Many have cited the Great Depression as a prospective model of today’s deteriorating environment as having a deflationary character. Yet, the reason debt deflation transformed into the Great depression wasn’t due to the deleveraging process itself, instead it was debt deflation aggravated by economic policies which crushed profit incentives.
Again Mr. Salerno (highlight mine), ``Unfortunately such benign episodes of property retrieval have been forgotten in the wake of the Great Depression. Despite the fact that the bank credit deflation that occurred from 1929 to 1933 was roughly proportional in its impact on the nominal money supply to that of 1839-1843, the rigidity of prices and wage rates induced by the “stabilization” policies of the Hoover and early Roosevelt Administrations prevented the deflationary adjustment process from operating to effect the reallocation of resources demanded by property owners.”
Myths of Liquidity Trap and Pushing On A String
Deflation proponents have further used the Keynesian concepts of “liquidity trap” and or “pushing on a string” to advance their Armageddon theory.
The concept of “pushing on a string” suggests that US Federal Reserve policies will be rendered ineffective or impotent and won’t jumpstart the economy by stimulating lending.
While the US Federal Reserve have the boundless powers to add into bank reserves by purchasing assets (usually government liabilities), commercial banks might not lend money to take advantage of this. It’s like leading a horse to a pool of water, but doing so won’t guarantee that the horse will drink from it.
A liquidity trap environment is seen almost similar to the “pushing on a string” concept, but here, as interest rates nears or is at the zero regime, traditional policy tools might also be unsuccessful to spur lending (again!).

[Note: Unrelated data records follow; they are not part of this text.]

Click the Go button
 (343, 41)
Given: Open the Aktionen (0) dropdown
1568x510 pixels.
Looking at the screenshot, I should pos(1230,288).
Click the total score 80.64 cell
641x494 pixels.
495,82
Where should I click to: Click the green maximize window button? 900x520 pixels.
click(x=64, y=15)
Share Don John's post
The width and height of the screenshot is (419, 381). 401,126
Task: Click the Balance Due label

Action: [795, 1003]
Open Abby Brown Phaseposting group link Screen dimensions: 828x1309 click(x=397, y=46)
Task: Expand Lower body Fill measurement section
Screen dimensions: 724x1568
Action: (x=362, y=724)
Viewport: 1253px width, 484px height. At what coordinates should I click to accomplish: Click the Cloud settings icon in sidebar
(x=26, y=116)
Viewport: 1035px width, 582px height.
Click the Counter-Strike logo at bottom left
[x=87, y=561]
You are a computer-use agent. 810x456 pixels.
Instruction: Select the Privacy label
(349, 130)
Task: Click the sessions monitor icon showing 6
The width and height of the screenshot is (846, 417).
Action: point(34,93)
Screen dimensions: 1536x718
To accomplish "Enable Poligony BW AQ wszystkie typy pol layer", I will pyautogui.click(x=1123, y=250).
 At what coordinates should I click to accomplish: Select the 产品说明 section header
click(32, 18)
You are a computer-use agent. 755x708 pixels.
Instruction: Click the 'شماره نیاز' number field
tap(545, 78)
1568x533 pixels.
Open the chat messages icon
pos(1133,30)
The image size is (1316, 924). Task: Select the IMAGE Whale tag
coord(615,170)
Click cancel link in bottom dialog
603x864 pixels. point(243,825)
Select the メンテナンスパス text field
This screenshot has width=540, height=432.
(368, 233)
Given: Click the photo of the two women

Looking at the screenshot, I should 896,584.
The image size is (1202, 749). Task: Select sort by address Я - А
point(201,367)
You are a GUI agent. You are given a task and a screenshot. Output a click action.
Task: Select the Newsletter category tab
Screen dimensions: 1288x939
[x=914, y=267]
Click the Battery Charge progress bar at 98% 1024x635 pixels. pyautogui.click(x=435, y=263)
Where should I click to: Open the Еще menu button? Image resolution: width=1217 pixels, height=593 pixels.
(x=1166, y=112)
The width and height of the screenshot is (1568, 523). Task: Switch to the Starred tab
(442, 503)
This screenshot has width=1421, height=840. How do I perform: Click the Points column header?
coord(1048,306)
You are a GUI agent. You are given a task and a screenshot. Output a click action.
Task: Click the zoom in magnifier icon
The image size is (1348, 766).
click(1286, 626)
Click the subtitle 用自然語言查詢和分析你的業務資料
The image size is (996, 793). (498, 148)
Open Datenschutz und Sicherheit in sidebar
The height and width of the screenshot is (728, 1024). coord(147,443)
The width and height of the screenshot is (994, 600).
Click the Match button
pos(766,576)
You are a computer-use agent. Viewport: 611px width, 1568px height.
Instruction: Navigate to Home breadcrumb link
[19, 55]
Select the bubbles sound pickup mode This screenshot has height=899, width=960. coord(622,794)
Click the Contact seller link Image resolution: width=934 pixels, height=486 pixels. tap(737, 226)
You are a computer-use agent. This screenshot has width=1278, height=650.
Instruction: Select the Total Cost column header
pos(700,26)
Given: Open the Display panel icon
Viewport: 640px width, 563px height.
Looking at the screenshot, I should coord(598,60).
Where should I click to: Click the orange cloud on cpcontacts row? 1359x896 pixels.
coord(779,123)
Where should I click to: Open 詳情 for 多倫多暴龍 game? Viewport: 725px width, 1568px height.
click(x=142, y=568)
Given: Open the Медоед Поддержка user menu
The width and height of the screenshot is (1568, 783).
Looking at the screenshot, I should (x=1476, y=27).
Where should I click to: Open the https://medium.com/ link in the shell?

So should we fear these as media and Keynesian experts paint them to be?
We doubt so.
Why?
First is to understand how Central banks operate, according to Murray Rothbard in Man Economy and State (emphasis mine), ``The central bank can increase the reserves of a country’s banks in three ways: (a) by simply lending them reserves; (b) by purchasing their assets, thereby adding directly to the banks’ deposit accounts with the central bank; or (c) by purchasing the I.O.U.’s of the public, which will then deposit the drafts on the central bank in the various banks that serve the public directly, thereby enabling them to use the credits on the central bank to add to their own reserves. The second process is known as discounting; the latter as open market purchase. A lapse in discounts as the loans mature will lower reserves, as will open market sales.”
Next, Murray Rothbard in Making Economic Sense tells us why deflation isn’t likely to occur given the innumerable powers of Central Banks, ``What deflationists always overlook is that, even in the unlikely event that banks could not stimulate further loans, they can always use their reserves to purchase securities, and thereby push money out into the economy. The key is whether or not the banks pile up excess reserves, failing to expand credit up to the limit allowed by legal reserves. The crucial point is that never have the banks done so, in 1990 or at any other time, apart from the single exception of the 1930s. (The difference was that not only were we in a severe depression in the 1930s, but that interest rates had been driven down to near zero, so that the banks were virtually losing nothing by not expanding credit up to their maximum limit.) The conclusion must be that the Fed pushes with a stick, not a string.”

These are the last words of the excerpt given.